Parmi les hippopotames qui ont traversé ma vie, il y en a quelques-uns, vraiment peu, mais quand même, pour qui j'ai (eu) de grandes indulgences. Sans doutes ceux qui ont eu l'air d'apprécier ce que je croyais être le moins aimable ? Bons comédiens ? Plus malins que les autres ? Va savoir ?

Je crois que ce sont les pires, ces hippopotames qui auraient presque pu être des vrais grandes rencontres.

Ils font pétiller la vie, lâchent de loin en loin des mots doux qui font rêver un peu, effleurent un peu de peau, si peu, on croirait avoir rêvé.

Et puis ces cons-là, ils se mettent à réfléchir. A-t-on jamais vu ça, un mec qui réfléchit, et à quelle genre de catastrophe ça peut bien mener ?

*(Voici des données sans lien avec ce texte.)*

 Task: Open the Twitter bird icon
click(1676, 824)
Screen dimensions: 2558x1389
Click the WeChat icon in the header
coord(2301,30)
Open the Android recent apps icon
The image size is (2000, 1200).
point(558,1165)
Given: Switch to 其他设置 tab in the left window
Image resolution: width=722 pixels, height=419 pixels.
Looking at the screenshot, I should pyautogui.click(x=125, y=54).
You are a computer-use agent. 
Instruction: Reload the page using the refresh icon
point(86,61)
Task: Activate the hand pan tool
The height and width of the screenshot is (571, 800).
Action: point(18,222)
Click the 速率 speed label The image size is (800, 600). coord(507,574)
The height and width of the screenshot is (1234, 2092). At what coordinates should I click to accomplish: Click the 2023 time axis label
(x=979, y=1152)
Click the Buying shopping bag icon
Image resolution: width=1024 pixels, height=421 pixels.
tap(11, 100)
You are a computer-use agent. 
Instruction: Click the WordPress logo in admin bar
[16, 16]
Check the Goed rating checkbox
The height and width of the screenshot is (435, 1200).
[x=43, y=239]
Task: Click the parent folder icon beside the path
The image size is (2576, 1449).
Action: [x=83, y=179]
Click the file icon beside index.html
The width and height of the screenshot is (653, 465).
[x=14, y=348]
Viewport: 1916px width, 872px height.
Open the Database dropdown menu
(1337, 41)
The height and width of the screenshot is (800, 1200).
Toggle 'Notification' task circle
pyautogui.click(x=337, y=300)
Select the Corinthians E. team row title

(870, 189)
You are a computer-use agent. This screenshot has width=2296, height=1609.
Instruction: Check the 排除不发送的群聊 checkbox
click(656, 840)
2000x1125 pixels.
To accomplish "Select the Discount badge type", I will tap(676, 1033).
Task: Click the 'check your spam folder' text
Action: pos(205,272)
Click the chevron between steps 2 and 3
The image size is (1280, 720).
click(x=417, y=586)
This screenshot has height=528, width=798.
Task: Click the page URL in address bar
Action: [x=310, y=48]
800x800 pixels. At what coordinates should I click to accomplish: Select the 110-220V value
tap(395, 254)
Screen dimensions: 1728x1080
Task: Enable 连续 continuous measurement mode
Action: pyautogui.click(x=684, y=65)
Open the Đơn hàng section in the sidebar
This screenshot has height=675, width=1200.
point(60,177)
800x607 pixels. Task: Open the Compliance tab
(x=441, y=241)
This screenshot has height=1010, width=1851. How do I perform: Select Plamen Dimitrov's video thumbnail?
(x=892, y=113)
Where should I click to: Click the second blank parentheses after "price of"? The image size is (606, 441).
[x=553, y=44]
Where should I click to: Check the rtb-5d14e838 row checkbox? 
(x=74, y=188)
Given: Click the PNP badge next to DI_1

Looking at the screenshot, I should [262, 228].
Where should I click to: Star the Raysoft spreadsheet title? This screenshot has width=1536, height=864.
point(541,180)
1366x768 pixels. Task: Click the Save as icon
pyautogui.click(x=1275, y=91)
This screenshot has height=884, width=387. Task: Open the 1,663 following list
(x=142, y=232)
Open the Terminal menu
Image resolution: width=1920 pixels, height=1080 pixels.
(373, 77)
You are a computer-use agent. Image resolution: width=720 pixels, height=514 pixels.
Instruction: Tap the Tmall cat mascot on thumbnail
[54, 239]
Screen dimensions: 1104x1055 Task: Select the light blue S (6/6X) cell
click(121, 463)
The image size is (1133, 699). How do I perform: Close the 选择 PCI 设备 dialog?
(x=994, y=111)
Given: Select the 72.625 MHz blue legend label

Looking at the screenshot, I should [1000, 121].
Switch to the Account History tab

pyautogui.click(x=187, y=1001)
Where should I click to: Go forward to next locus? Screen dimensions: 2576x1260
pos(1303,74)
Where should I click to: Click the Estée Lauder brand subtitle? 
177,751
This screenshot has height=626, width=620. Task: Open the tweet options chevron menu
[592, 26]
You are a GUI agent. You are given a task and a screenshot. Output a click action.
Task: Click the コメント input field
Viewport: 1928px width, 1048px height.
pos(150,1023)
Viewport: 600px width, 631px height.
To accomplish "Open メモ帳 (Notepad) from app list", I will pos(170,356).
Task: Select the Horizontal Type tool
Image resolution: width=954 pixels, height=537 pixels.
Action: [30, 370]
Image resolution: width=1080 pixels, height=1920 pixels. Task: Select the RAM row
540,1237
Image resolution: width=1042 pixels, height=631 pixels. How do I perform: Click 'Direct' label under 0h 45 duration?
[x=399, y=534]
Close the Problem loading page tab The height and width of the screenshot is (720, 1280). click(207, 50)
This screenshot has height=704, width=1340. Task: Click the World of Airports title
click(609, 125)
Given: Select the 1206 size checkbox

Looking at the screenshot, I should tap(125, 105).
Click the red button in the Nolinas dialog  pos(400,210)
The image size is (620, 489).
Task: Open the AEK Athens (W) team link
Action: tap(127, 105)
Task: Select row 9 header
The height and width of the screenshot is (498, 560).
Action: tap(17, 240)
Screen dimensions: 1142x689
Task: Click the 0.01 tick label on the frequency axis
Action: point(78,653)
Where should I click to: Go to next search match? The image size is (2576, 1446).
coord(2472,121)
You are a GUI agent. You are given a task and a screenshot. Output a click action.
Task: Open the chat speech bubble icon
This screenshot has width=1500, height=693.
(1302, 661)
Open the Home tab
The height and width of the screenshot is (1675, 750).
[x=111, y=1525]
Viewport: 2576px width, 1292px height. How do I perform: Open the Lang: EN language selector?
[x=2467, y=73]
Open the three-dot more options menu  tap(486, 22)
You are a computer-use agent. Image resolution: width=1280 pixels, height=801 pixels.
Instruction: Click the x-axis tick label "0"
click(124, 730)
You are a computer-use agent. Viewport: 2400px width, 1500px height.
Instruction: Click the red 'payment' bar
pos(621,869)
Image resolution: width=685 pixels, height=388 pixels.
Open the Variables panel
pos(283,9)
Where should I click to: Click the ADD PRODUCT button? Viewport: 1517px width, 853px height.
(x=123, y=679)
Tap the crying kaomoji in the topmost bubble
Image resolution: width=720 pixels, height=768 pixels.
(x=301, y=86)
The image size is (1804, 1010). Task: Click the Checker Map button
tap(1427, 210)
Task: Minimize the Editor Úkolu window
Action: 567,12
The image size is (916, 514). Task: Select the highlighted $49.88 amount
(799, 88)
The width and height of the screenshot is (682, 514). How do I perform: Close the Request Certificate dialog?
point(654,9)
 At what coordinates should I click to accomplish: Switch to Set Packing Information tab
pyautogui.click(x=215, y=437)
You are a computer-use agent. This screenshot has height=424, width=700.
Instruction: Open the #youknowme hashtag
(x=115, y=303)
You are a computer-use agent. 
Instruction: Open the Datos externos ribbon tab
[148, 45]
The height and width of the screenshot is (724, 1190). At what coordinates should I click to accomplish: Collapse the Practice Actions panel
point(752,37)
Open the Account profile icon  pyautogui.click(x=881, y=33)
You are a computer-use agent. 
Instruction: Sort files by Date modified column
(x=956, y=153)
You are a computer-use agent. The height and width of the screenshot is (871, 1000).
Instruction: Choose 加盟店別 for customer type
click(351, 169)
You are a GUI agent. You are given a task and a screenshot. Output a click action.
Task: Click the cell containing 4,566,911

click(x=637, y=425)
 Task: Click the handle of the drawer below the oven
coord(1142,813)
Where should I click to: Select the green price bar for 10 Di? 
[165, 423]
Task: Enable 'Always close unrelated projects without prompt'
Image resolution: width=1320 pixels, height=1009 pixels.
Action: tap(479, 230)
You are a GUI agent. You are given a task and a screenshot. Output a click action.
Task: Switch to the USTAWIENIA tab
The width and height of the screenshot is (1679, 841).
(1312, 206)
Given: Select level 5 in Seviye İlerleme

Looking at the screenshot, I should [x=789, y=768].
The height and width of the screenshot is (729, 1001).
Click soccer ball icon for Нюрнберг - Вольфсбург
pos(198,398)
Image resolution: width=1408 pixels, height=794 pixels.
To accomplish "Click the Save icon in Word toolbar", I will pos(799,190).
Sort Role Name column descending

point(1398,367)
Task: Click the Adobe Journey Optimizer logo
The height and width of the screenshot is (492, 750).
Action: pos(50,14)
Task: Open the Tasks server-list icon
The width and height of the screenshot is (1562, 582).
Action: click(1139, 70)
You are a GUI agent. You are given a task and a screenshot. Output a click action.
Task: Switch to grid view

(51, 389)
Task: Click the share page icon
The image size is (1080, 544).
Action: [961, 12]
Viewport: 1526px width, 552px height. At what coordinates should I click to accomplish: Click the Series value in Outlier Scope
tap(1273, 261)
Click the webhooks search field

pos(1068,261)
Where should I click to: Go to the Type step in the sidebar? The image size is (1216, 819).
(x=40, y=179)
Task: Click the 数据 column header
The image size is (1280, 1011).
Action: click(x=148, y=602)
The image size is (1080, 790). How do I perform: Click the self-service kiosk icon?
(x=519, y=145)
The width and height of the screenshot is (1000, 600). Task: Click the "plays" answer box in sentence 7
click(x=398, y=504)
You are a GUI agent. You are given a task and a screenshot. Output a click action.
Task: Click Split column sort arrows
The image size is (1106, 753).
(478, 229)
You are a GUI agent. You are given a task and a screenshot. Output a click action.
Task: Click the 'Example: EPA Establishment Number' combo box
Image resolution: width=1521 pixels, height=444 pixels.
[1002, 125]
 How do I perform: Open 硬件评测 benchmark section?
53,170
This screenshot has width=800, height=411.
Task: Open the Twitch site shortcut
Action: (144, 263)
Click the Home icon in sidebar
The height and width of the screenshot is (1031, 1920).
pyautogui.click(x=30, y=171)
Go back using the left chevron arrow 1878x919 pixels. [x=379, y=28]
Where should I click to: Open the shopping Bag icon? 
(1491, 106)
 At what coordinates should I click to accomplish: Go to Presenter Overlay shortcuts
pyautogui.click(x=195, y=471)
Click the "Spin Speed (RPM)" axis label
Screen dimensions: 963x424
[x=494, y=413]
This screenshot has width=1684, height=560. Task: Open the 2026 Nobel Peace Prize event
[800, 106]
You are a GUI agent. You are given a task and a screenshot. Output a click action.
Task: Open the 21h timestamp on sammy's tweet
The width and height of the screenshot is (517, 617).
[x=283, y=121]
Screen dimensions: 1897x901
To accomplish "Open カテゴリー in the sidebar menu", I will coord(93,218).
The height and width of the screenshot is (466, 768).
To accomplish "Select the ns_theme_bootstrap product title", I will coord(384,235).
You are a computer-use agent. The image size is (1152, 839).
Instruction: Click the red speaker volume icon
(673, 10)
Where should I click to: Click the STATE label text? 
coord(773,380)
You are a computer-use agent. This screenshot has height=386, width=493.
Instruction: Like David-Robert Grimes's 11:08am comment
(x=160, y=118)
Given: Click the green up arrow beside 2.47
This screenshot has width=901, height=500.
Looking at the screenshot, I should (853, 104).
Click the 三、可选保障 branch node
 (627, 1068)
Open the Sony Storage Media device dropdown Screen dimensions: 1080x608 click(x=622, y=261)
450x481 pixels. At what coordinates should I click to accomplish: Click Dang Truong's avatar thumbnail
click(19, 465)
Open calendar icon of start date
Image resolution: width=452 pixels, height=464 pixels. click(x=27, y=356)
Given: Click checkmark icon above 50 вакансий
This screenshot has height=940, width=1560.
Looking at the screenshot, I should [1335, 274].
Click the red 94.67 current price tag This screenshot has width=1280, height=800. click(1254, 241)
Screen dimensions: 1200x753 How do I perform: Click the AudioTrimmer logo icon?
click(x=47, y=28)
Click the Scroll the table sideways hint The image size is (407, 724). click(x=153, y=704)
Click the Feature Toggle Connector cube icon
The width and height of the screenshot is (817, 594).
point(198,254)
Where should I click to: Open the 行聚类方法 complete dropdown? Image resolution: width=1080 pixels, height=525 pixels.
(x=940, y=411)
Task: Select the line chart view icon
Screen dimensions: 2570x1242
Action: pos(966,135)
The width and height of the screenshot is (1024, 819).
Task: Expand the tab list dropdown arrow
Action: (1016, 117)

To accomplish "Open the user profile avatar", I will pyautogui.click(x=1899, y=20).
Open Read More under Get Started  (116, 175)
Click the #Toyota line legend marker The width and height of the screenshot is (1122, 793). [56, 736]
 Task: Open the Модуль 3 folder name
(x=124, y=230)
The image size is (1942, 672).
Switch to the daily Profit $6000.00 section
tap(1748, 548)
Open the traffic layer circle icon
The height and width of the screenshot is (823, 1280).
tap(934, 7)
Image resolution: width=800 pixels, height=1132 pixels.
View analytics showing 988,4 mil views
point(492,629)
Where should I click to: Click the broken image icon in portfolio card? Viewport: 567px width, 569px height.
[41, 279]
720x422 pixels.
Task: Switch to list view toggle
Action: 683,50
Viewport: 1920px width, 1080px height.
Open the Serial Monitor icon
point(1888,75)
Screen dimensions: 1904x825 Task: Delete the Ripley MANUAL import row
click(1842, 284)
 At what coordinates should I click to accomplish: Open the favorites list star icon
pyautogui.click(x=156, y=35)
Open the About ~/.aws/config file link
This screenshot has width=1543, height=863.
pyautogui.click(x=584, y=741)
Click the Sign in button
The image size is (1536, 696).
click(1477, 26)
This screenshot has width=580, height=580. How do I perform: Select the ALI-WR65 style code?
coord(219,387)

Alors mêmes qu'ils s'étaient doucement emparés d'un bout de nous, comme une main qu'on saisit en douce à l'abri des regards, ils la lâchent, cette main, comme s'ils avaient à nouveau besoin de la leur, et ne la redonnent pas. Les mots s'estompent, le rêve s'achète brutalement.

Bref, ils se souviennent que les hippopotames, comme les crocodiles, leurs potes (ou pas ?), ont une grande gueule et de petit bras.

Et voilà. On a plus qu'à panser ses plaies tant qu'on peut, jurer qu'on ne s'y laissera plus prendre. Savoir que c'est faux.

"Oui, je sais très bien, depuis longtemps, que j'ai un cœur déraisonnable, mais, de le savoir, ça ne m'arrête pas du tout." (Colette)

Sans doute il serait temps de s'assagir, au moins un peu.